I spent Thursday night remotely working on a computer belonging to a friend of my wife’s, riddled with spyware, trojans and viruses. The first problem seen was that Internet Explorer would not work at all. When starting it, it would simply display a page saying that the page request could not be found. Classic behaviour of spyware.
My first step was to send her a copy of Mozilla Firefox, my favorite reliable browser from the Mozilla foundation. With this, I was then able to access the internet again. I then went on to download Ad-Aware SE, a good spyware killer. I started running a scan using it. A few second after starting the scan, a dialog showed up, saying that the computer would be shutting in 60 seconds, as requested through an RPC call from a service on the system. I was not sure what to do at first and the machine rebooted.
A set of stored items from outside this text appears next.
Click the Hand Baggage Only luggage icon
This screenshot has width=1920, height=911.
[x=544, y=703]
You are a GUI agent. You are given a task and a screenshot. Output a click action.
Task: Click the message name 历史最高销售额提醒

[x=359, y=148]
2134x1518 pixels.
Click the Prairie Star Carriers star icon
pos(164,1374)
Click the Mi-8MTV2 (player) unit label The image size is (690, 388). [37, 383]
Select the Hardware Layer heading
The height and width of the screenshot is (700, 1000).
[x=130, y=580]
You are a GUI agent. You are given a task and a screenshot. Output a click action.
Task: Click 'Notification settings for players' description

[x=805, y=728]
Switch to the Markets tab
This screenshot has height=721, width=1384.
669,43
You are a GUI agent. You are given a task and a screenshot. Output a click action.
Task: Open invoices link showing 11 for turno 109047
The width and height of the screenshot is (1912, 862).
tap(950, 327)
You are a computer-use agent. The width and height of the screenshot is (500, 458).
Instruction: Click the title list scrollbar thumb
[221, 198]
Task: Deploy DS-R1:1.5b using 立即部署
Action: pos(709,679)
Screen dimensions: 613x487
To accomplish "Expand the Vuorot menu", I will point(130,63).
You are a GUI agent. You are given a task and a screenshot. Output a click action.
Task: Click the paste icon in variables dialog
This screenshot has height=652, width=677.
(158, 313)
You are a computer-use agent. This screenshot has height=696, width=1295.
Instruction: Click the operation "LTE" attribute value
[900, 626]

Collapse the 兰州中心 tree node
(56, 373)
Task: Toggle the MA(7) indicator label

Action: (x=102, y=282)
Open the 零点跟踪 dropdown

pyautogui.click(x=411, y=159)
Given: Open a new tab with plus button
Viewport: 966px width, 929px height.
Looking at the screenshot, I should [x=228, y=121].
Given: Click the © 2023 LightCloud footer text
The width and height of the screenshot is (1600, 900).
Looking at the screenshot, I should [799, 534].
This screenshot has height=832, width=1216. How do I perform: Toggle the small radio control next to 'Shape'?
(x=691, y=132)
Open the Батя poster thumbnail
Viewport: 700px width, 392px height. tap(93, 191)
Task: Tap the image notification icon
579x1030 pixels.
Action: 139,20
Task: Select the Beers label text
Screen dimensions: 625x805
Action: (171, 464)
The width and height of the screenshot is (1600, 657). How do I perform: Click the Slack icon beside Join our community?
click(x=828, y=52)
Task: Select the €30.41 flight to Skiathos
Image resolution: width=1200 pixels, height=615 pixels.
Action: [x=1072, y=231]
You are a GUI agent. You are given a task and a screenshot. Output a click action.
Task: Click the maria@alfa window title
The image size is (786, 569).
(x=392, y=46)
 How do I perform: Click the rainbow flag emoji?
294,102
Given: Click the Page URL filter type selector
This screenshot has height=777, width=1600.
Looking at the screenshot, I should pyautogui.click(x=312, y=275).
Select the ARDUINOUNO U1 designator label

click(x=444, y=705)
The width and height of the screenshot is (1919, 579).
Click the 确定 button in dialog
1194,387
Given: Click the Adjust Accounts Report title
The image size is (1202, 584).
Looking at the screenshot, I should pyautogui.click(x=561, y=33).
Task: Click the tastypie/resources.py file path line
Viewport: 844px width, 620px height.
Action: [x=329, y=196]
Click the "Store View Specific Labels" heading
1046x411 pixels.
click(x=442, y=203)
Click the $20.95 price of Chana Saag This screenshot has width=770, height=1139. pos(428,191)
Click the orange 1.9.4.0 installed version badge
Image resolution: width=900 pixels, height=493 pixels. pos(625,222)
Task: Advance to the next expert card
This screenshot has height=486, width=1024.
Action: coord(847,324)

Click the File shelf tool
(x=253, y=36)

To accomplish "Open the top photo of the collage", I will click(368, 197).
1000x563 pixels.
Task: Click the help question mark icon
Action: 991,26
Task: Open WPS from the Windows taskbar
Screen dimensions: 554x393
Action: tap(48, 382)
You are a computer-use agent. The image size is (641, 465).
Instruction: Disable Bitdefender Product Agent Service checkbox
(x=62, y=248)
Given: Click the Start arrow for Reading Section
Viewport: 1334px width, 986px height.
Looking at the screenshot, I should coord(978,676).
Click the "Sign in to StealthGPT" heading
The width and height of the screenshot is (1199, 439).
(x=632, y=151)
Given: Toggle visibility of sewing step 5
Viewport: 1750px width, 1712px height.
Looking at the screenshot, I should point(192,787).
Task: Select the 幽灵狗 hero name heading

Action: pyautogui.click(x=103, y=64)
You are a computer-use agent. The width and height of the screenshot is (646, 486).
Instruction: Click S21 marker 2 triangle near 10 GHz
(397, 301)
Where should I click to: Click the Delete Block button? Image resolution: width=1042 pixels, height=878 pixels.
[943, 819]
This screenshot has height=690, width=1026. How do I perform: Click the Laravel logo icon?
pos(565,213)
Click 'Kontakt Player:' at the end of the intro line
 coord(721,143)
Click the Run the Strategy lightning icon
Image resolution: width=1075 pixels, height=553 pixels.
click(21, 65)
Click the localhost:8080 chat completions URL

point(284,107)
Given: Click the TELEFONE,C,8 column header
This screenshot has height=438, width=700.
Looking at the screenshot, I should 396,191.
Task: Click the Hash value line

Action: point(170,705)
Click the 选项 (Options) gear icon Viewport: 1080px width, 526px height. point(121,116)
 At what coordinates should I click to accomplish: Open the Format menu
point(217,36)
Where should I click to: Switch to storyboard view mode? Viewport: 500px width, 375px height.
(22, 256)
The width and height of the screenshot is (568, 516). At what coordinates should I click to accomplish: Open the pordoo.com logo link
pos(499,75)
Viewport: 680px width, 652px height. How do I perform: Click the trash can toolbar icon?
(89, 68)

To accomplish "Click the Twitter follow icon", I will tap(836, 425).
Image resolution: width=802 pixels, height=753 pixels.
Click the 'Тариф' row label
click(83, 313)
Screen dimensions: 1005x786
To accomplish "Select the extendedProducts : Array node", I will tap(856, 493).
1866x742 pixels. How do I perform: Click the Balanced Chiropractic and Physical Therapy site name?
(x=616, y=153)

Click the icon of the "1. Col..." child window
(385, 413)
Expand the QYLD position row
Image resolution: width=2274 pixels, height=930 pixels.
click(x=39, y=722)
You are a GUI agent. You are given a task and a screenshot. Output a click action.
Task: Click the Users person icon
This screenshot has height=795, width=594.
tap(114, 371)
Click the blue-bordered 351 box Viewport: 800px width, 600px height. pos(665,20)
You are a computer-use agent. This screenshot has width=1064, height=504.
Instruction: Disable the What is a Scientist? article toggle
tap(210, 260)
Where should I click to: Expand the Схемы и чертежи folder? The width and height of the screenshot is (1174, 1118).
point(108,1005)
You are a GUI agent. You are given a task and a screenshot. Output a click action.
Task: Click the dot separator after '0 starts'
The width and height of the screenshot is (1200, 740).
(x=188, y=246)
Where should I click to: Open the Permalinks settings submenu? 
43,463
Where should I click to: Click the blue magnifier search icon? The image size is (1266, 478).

After some research on the web (and two or three reboots trying different things out), I found that the shutdown command probably came from the pest I was trying to remove, which might be the MS Blaster worm or other known worms. I also found that it was possible to stop the shutdown of the computer during the countdown by running the command:
shutdown.exe -a
You can run this command from the Start | Run menu or by creating a simple batch file. Once the shutdown was aborted, I was able to run Ad-Aware and remove most of the problems. I then ran a scan with Spybot Search & Destroy and got rid of the rest of the problems. Finally, a good scan from AVG Anti-Virus caught some last remaining problems and the machine was clean and ready to go.
I learned something with this darn shutdown command that I won’t forget.